The 2016 election and its aftermath brought unprecedented levels of stress surrounding politics. Just ask therapists.
Mental health experts say the current political climate is coming up with patients during their sessions more than ever before ― and there are no signs of it slowing down.
“Conversations have changed,” Cheryl Gore-Felton, a psychologist at Stanford Health Care, told HuffPost. “The anxiety and worry about the future are not new topics, but what is new is their relationship to politics.”
A poll conducted in January by the American Psychological Association found that two thirds of all Americans feel anxiety over the future of the country. A recent analysis also found that Talkspace, an online counseling resource, saw an increase in users since the election. Reports also show that there was a rise in calls to crisis helplines directly following the results.

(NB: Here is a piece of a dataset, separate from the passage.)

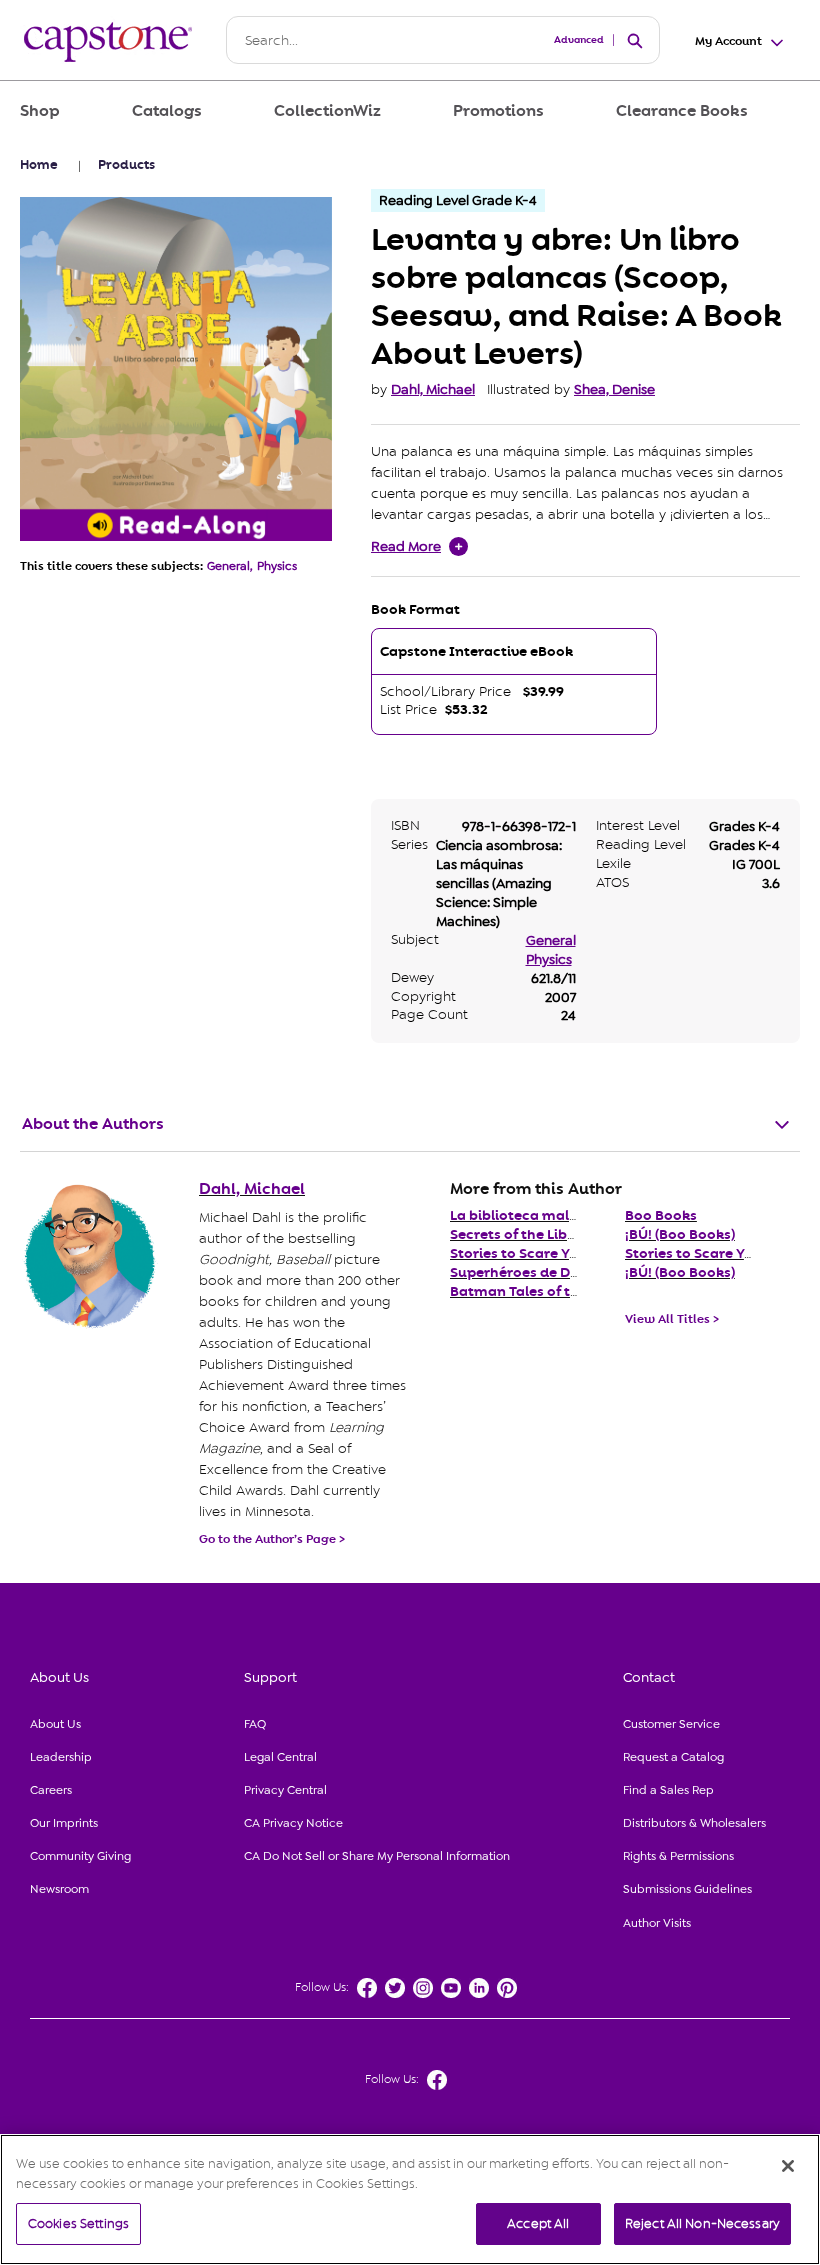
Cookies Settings (78, 2223)
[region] (410, 2199)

Psychologists are colloquially dubbing the anxiety following the presidential race “post-election stress disorder.” And it’s an issue that’s nonpartisan: Clients on both sides of the aisle have expressed their concern, according to Chloe Carmichael, a New York City-based therapist focusing on anxiety and depression.
“There’s a real range of emotions,” Carmichael told HuffPost. “It’s been very anxiety-provoking for a lot of people.”

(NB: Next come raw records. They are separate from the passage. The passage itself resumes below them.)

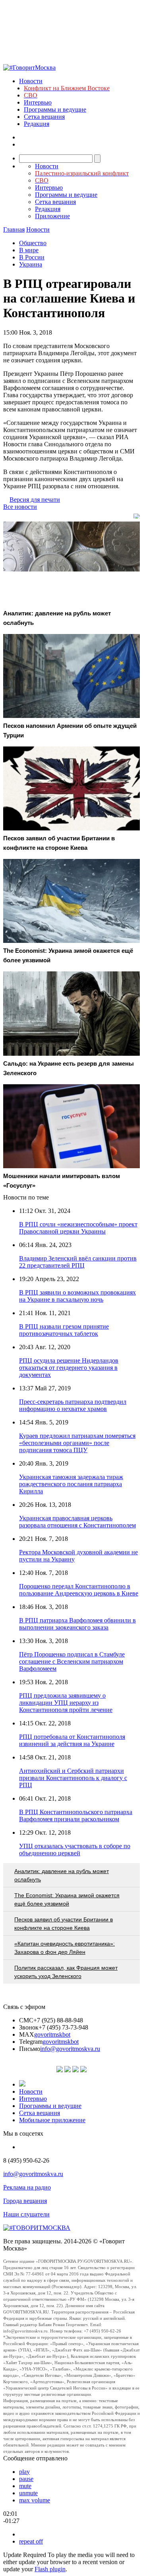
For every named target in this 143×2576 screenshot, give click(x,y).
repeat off (31, 2541)
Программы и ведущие (55, 109)
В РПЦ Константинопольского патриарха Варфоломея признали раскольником (75, 1815)
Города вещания (25, 2200)
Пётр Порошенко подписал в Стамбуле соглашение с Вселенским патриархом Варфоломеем (72, 1661)
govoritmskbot (52, 2034)
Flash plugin (50, 2569)
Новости (31, 81)
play (24, 2471)
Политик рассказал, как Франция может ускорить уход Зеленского (66, 1972)
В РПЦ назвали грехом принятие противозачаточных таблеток (64, 1330)
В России (31, 257)
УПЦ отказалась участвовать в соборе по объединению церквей (74, 1849)
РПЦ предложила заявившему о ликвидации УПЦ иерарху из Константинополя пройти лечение (65, 1702)
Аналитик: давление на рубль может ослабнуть (61, 1875)
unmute (28, 2493)
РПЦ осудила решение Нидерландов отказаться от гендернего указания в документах (68, 1367)
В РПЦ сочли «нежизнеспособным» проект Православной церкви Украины (78, 1228)
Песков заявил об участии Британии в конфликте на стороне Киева (63, 1923)
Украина (30, 264)
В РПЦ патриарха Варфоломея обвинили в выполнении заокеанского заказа (77, 1624)
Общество (32, 243)
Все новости (20, 506)
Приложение (52, 216)
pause (26, 2478)
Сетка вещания (44, 116)
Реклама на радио (27, 2187)
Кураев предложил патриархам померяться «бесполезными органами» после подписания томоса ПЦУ (77, 1442)
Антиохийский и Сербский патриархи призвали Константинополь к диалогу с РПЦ (73, 1777)
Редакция (36, 123)
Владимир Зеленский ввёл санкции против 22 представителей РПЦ (78, 1262)
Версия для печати (35, 499)
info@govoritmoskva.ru (70, 2048)
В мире (29, 250)
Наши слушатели (26, 2214)
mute (25, 2486)
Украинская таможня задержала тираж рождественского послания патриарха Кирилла (71, 1484)
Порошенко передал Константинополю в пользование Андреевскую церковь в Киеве (78, 1590)
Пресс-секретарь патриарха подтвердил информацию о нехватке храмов (72, 1405)
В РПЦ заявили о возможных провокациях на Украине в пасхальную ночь (77, 1296)
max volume (34, 2500)
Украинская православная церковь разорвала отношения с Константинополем (77, 1522)
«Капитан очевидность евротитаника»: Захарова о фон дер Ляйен (64, 1947)
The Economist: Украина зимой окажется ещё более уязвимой (67, 1899)
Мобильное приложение (52, 2120)
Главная (14, 229)
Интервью (38, 102)
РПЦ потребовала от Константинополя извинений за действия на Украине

Differing concerns based on political affiliations
While stress is not a partisan experience in the aftermath of the election, the reasoning behind it anecdotally seems to vary by party.
Carmichael said that she has noticed her patients who are happy with the current leadership ― or at the very least, unfazed ― are worried that gives off the wrong impression when it comes to certain viewpoints, like social issues.
“They’re afraid of being perceived as uneducated, racist or sexist but they don’t identify with those labels at all,” she said. “They’re really conscious of the environment they’re in and so they feel a lot that stress.”
For those who wished for a different presidential outcome, Carmichael says their conversations tend to have fear-based undertones. She noted that these dialogues tend to pop up in sessions more frequently, likely because her practice is based in a liberal city.
The fear-based anxiety she sees is particularly true for people of color and those who feel threatened just based on their identities.
“Some people are really scared because they don’t have any faith in or president,” she said. “That’s a really disorienting place to be.”
“Administrations come and go, but we maintain our family and friends over the course of our life.”
There’s also a sense of helplessness among patients, according to Carmichael. Those who are still grappling with the current political landscape say that they feel a lack of control, which is a major player in anxiety-related mental health issues. A phrase that commonly comes up for people who are upset with the outcome is, “I wish there was more I could do,” Carmichael said.
One universal issue, however, is the effect of the election on relationships. Patients on both sides of the aisle often discuss the turmoil it has created between them and loved ones or colleagues, Gore-Felton explained.
“Prior to the current administration, I rarely had a patient come into session and discuss the impact an administration is having on their relationships with family and friends,” she said. “People are engaging in tough dialogue in person and on social media. Some people have blocked certain friends and family from their Facebook because the rhetoric was getting so intense.”
What to do if you’re stressed by politics
The constant barrage of the current news cycle can take a toll, regardless of where you align politically. Research shows that constant exposure to negative news can be detrimental to mental health over time.
Gore-Felton recommends limiting discussions about politics on social platforms, particularly if they’re weighing on your relationships. If you need to take the necessary actions to maintain your social connections, then do so.
“Administrations come and go, but we maintain our family and friends over the course of our life,” she explained.
Taking action can also help alleviate some of the anxiety associated with feelings of helplessness, according to Ricks Warren, a clinical associate professor of psychiatry at the University of Michigan. He suggests volunteering for a cause you care about or donating to a charity that aligns with your values in order to feel like you can exercise some control over the situation.
“There are ways to make a difference and ways you can empower yourself,” he stressed.
And, most importantly, reach out for professional support if you feel overwhelmed or burdened by stress for any reason. Yes, even politics.